What post-termination obligations are Pump It Up franchisees subject to after a hold-over period?
Pump_It_Up Franchise · 2025 FDDAnswer from 2025 FDD Document
If for any reason, you continue to operate your Pump It Up Business beyond the Initial Term of this Agreement or any subsequent renewal period, it shall be deemed to be on a month-to-month basis under the terms of this Agreement and subject to termination upon 30 days' notice or as required by law (the Initial Term and all renewals shall be referred to as the "Term").
If said hold-over period exceeds 90 days, this Agreement is subject to immediate termination unless applicable law requires a longer period.
Upon termination after any hold-over period, you and those in active concert with you, including family members, officers, directors, partners and managing agents, are subject to the terms of Sections 18.A, 18.B(3), 20.A., and 21 of this Agreement and all other applicable post-termination obligations contained in this Agreement.
Source: Item 23 — RECEIPTS (FDD pages 60–225)
What This Means (2025 FDD)
According to the 2025 Pump It Up Franchise Disclosure Document, if a franchisee continues to operate their Pump It Up business beyond the initial term or any renewal period on a month-to-month basis (a "hold-over period"), and that hold-over period exceeds 90 days, the franchise agreement is subject to immediate termination. Upon such termination, the franchisee and those associated with them are subject to specific post-termination obligations outlined in Sections 18.A, 18.B(3), 20.A, and 21 of the Franchise Agreement, as well as all other applicable post-termination obligations contained within the agreement.

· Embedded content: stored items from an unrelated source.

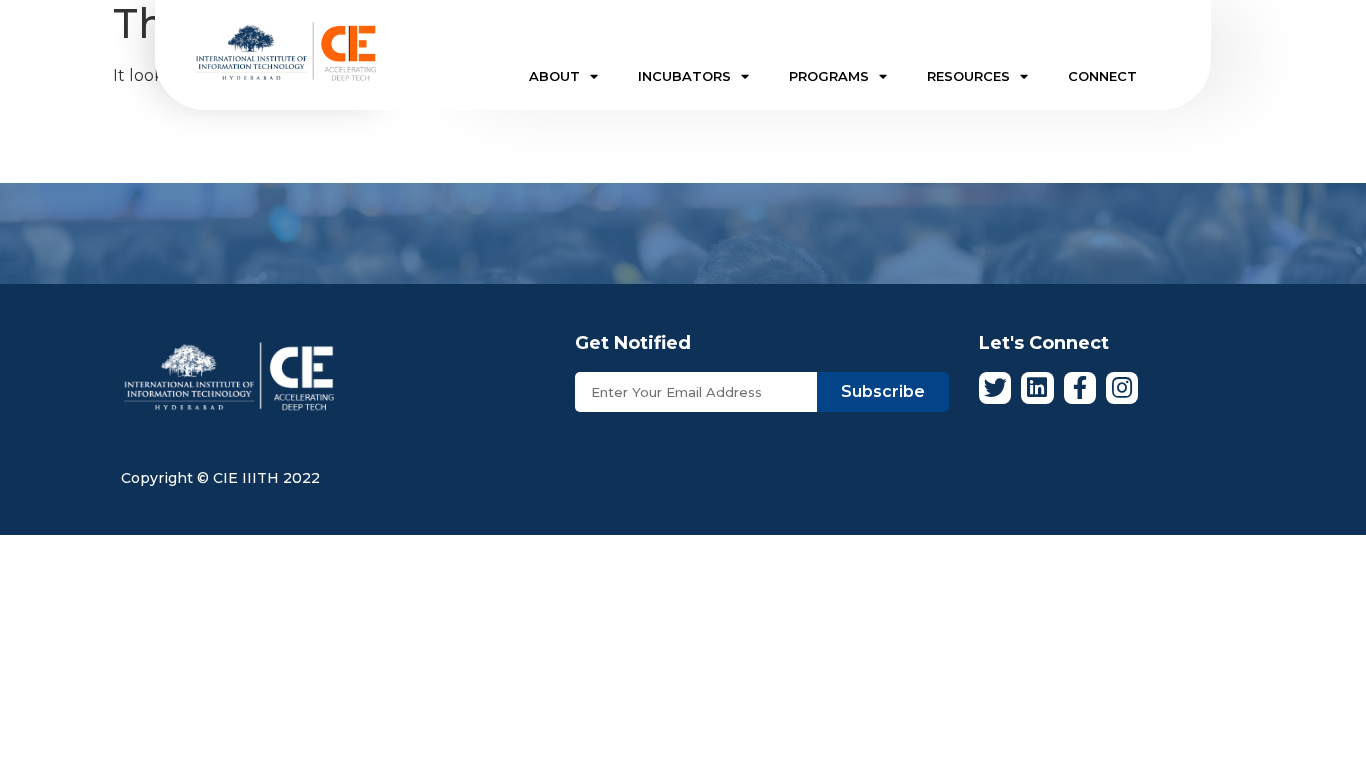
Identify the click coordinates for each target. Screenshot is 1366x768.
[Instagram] (1122, 388)
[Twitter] (995, 388)
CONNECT (1102, 76)
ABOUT (554, 76)
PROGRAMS (829, 76)
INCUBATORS (684, 76)
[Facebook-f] (1080, 388)
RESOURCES (968, 76)
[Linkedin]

These post-termination obligations likely include restrictions on operating a competing business, protecting confidential information, and adhering to non-compete clauses. Franchisees should carefully review Sections 18.A, 18.B(3), 20.A, and 21 of the Franchise Agreement to fully understand the scope of these obligations. The specific terms in these sections will dictate what actions a former franchisee can and cannot take after the termination of the agreement, especially concerning competitive activities and the use of Pump It Up's proprietary information.
The FDD specifies that these post-termination obligations apply to the franchisee and those in active concert with them, including family members, officers, directors, partners, and managing agents. This broad application means that the restrictions extend beyond just the franchisee themselves, impacting others closely associated with the business. Franchisees need to be aware of these extended obligations and ensure that all relevant parties understand and comply with them to avoid potential legal issues after the franchise agreement is terminated.